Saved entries
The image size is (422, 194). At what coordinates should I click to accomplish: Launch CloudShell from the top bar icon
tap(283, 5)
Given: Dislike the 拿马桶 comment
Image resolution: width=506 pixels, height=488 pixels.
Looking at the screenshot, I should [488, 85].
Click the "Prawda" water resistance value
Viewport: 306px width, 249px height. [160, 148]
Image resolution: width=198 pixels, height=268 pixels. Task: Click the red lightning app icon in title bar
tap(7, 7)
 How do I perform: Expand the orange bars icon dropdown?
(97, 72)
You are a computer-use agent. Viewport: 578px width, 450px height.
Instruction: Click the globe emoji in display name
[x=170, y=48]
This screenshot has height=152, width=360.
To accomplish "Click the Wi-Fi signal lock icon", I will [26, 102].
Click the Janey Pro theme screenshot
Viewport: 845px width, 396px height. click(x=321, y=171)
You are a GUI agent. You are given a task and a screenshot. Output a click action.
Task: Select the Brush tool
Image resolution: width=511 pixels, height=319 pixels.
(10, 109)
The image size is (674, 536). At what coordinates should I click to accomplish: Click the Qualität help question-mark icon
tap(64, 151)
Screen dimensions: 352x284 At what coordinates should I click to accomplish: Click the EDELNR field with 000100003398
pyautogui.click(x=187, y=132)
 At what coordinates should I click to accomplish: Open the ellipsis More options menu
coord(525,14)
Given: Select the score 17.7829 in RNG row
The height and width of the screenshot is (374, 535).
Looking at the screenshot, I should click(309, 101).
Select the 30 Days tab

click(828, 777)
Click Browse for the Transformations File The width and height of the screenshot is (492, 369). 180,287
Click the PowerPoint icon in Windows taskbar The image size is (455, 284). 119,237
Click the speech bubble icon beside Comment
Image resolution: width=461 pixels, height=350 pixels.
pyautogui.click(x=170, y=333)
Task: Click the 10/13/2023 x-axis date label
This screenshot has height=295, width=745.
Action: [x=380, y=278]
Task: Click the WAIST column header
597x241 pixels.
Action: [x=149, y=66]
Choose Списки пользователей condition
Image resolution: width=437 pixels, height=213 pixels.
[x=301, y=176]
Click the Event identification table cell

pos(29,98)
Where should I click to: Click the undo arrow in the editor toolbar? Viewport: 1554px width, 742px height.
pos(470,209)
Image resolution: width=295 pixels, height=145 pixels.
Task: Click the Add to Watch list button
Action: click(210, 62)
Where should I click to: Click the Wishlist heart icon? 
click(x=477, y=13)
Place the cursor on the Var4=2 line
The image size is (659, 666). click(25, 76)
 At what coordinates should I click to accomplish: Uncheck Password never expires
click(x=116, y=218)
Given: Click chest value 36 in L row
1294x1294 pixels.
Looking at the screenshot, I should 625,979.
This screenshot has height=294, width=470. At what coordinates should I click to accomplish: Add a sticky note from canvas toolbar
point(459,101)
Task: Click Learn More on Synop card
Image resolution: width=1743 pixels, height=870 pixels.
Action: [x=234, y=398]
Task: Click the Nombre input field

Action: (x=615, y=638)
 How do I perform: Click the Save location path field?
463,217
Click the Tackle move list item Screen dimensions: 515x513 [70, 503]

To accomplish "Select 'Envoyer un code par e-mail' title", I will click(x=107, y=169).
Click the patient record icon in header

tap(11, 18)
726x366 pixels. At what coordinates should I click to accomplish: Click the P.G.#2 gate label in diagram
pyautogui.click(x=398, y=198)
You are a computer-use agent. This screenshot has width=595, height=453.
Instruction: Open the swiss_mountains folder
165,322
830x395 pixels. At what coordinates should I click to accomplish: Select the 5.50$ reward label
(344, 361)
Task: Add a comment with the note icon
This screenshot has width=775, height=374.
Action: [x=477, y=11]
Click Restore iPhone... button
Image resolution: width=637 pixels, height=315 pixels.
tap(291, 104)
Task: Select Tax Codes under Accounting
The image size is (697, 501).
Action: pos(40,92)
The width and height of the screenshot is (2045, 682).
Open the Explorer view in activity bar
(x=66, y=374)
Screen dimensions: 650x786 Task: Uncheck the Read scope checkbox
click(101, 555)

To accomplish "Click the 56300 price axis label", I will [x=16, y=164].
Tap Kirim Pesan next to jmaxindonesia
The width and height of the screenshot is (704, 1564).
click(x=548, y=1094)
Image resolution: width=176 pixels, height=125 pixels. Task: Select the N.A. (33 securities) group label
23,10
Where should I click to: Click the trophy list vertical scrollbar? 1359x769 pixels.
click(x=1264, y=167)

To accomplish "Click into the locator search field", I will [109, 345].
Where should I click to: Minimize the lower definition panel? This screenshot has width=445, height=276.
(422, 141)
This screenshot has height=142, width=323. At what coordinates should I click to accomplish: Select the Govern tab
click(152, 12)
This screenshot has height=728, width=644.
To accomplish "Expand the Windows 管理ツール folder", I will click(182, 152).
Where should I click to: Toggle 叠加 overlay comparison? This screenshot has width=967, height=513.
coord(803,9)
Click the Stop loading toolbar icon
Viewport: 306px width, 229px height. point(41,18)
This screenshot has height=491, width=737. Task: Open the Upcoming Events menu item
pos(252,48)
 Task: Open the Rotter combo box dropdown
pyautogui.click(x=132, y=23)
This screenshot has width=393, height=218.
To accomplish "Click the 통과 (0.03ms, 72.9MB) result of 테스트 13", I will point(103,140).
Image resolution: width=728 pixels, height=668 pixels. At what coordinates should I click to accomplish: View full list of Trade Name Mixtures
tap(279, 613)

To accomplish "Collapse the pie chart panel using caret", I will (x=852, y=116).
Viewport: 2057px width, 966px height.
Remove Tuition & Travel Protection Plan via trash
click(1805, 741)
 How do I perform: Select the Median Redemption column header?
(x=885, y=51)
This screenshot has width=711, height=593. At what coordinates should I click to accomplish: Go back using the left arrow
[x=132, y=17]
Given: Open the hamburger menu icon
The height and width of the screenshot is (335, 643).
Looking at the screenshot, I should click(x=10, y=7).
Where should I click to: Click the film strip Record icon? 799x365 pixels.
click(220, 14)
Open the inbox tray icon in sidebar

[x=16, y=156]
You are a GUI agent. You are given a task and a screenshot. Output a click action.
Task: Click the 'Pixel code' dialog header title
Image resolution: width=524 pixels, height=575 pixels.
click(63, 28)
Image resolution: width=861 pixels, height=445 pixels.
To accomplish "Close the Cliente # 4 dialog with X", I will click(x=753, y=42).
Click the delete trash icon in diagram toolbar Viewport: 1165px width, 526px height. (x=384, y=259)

Work item: Could you work out how many lines above contain the string "computer"? Only the number should be given.

Response to this exercise: 2